Certainly one of the best known Advanced Trainers of the War.
Let’s take a quick look at a common sight at a stateside AAF base.
In USAAF terminology, Advanced Training is a course, a syllabus. Its not a course for weeding out pilots. That was already done, mostly in Primary Training. When a student makes it to Advanced Training its expected they will pass and become a professional, useful pilot.
Advanced Trainers would have at least 600 horsepower to get students used to more combat ready aircraft. They were fully aerobatic, with full flight instruments and could be armed. In essence, all skills needed for actual combat could be learned in an Advanced Trainer.
Every branch of the US military had some sort of finishing school (or Transition Training) where the students flew actual current (or recently retired) combat aircraft before actually heading to a War Zone. But in theory, they’d already learned all their skills by the end of advanced training.
The Texan was first conceived in 1935. The BT-9 actually flew first, essentially the same airframe but with fixed gear and only 400 horse power. Yes, the first of the Texan family was actually a Basic Trainer. Which leads to the point the Texan was actually produced in a range of alternates. It served in the US Navy/Marines as the SNJ and the RAF (and other Commonwealth air forces) as the Harvard. Two different attempts at single engine fighters were built from it, under company designations NA-50 and NA-68 (the six NA-68 were built for Siam, but when that country cozied up to Japan just before the War the planes were impounded and served with the USAAF as P-64) and two-place close support aircraft as the NA-69 (10 were built for Siam. These were impounded and became A-27s. They served in combat in the Philippines). They were also license built in Australia and flew combat missions with the RAAF as both the CAC Wirraway and more heavily modified CAC Boomerang.
All told, the variant list is massive. The type also is likely familiar to many readers as Hollywood Zeroes, the tail easily looks the part! But after the War there weren’t any flyable Zeroes, and there were plentiful Texans…
Seriously, I wish there more kits out there of the many different versions!
This aircraft was based at Luke Field, in Phoenix Arizona at the start of the War. Arizona was, and is, an excellent climate for flight training. Most days the weather is clear and dry all day long. No weather imposed delays for urgent training.
Obviously this is a gunnery trainer. The single flexible .30 in the rear seat allows a new gunner a chance to shoot from a moving, airborne platform.
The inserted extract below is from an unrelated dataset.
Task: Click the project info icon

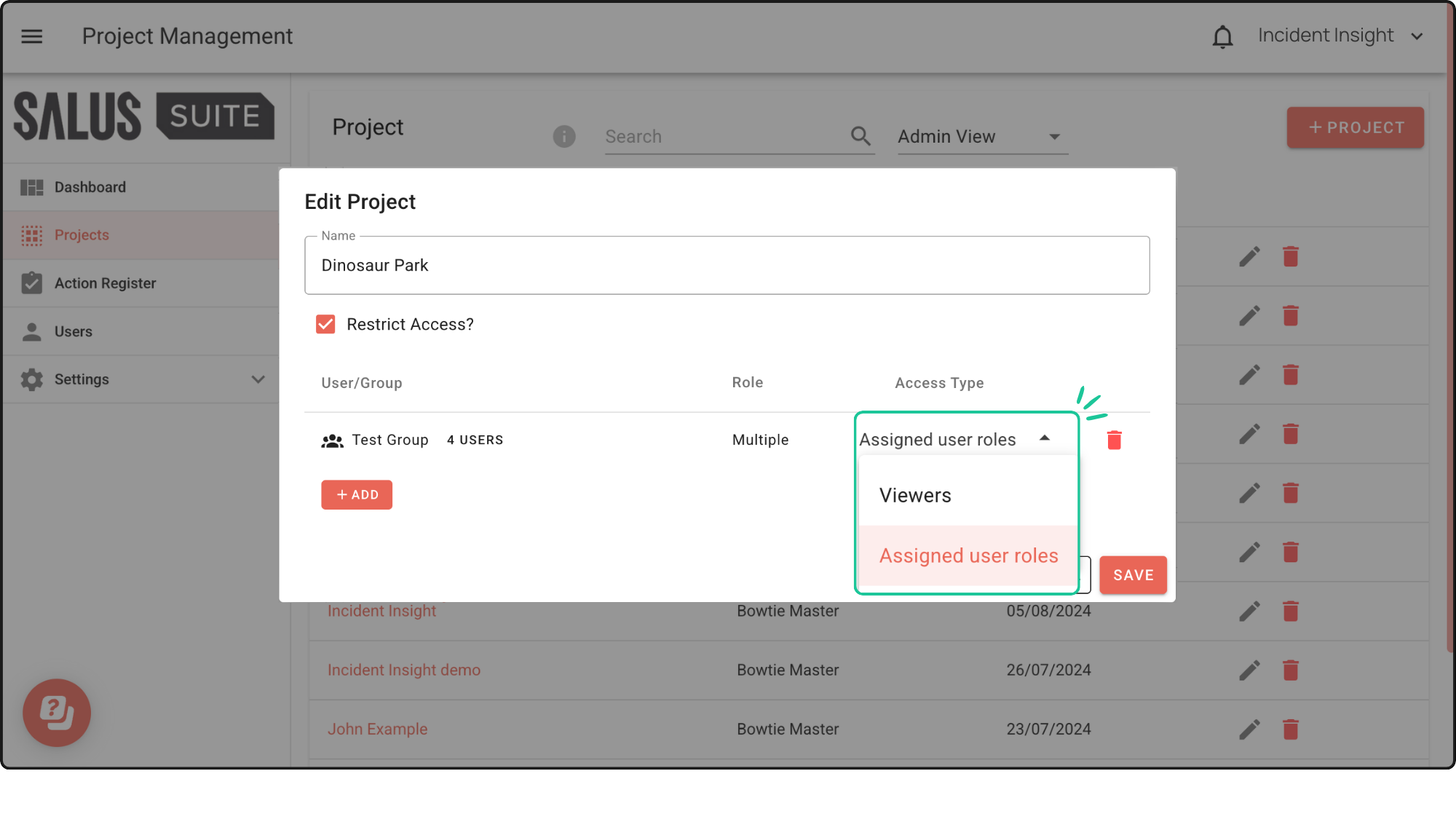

They would often shoot at towed sleeves or ground targets.
This is the Monogram kit with Aeromaster Decals. The only complaint I could ever have with this kit is that it doesn’t come in enough variations! It is simple, goes together well, and looks like a Texan.
It was a nice hardworking little workhorse. It’s a shame there aren’t more variations as you say.
A strange part of me would love to do the A-27. Go figure!
Funnily enough, despite its starrng role as the Zero, I’ve never seen the “Harvard”, as we used to call them, masquerade as a Focke Wulf Fw 190. I would have thought on a nice foggy European day, that that might conceivably have worked.
No but it did duty as a Thunderbolt in “A Bridge Too Far”… And “Kelly’s Hero’s”.
Now the more I think of it, wasn’t the the plane in “A Bridge Too Far” in RAF markings? Maybe it was supposed to be a Typhoon?!
I’ve built that kit a few times…..love it, even the racer version molded in red plastic. The last one I did with Kiwi markings from Caracal.
Thanks for all the great info!
I think it is a classic kit, on of the very best of the sort of “old school” kit making.